▽

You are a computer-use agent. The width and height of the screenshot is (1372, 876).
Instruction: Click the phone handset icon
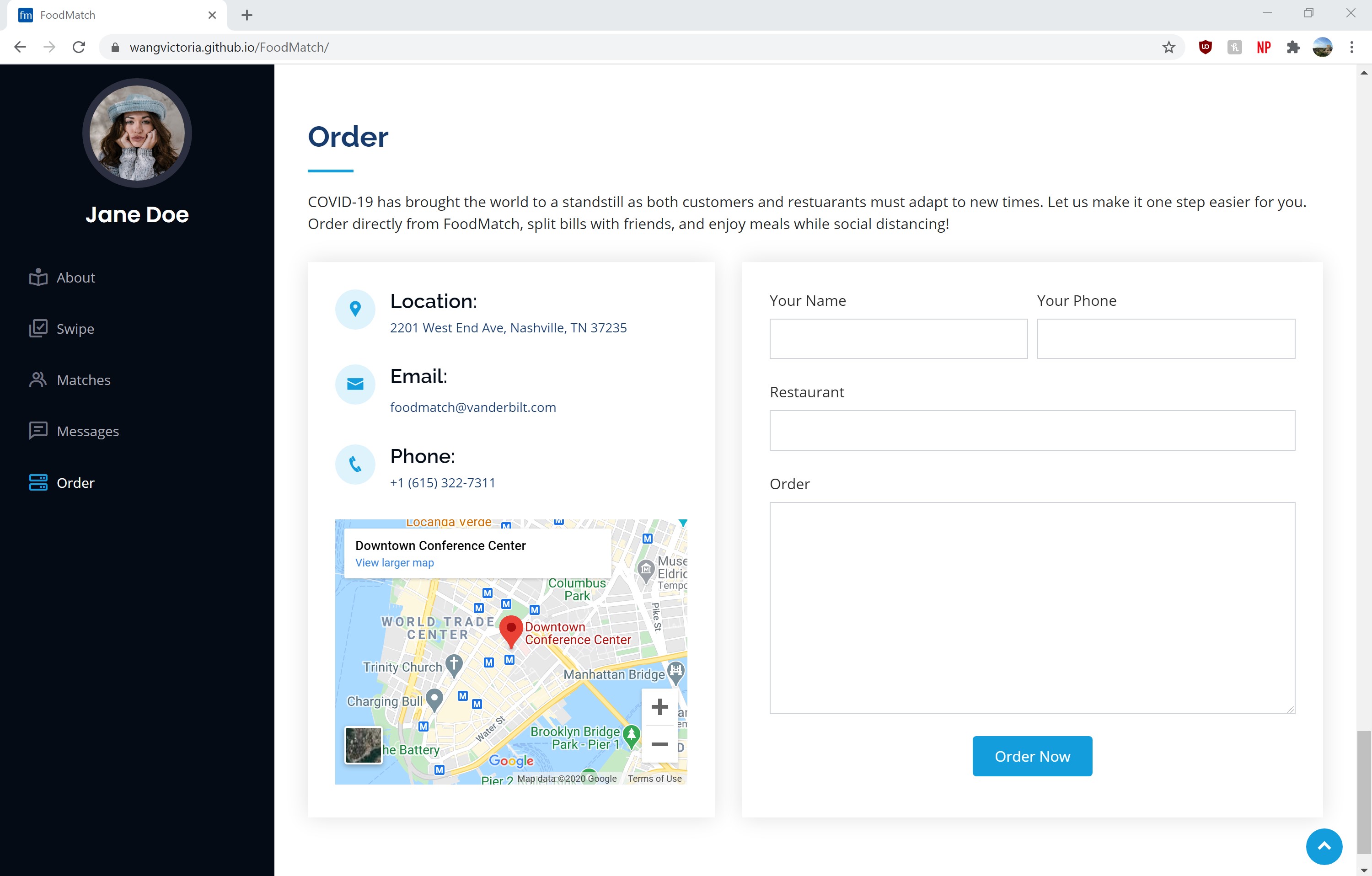[355, 464]
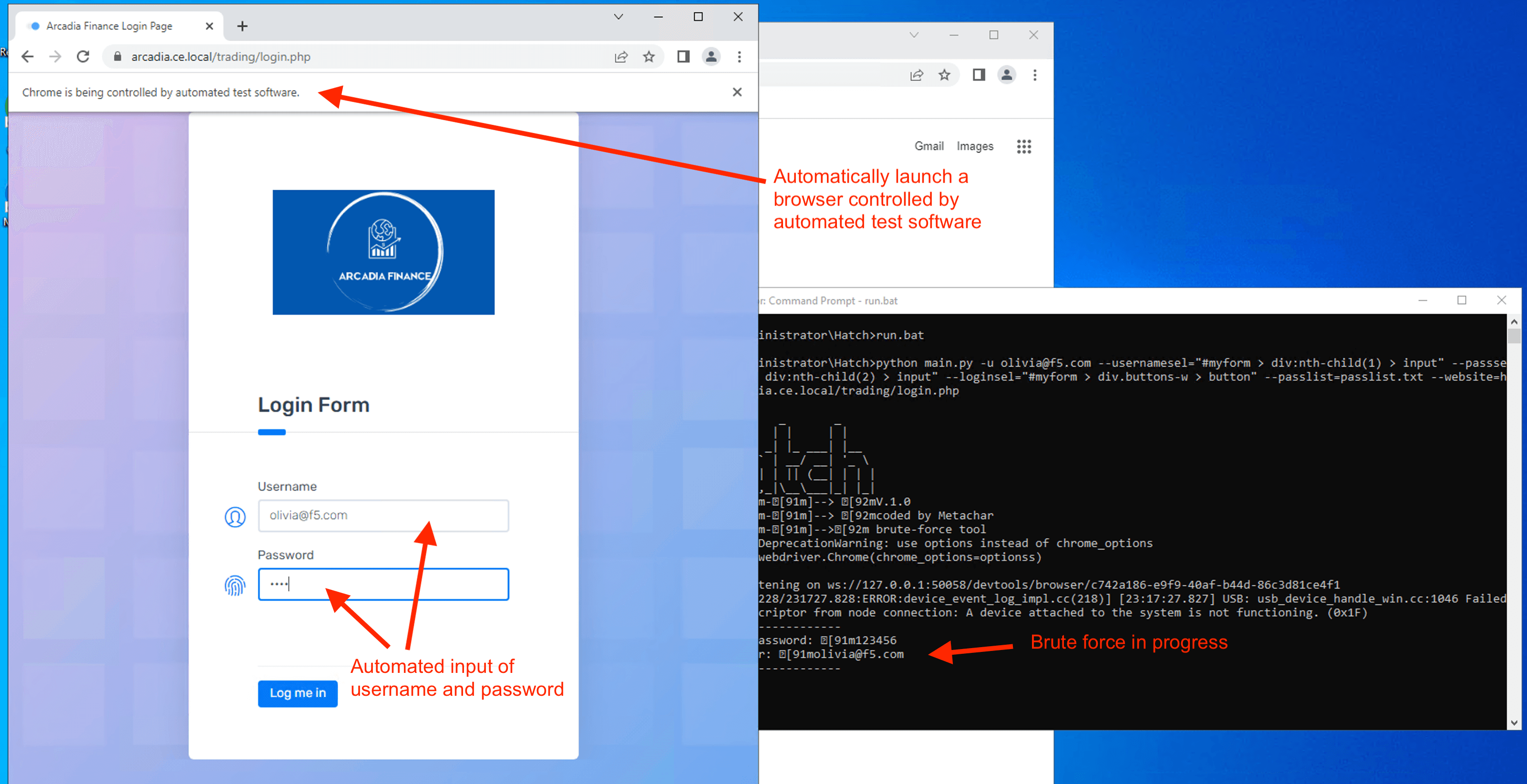
Task: Go back using browser back arrow
Action: coord(27,57)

△

**What the task requires**
The answer is a faithful copy of the records above, with the pictures removed.

**Solution for this task**
You are a computer-use agent. The width and height of the screenshot is (1372, 876).
Instruction: Click the phone handset icon
[355, 464]
Task: Go back using browser back arrow
Action: coord(27,57)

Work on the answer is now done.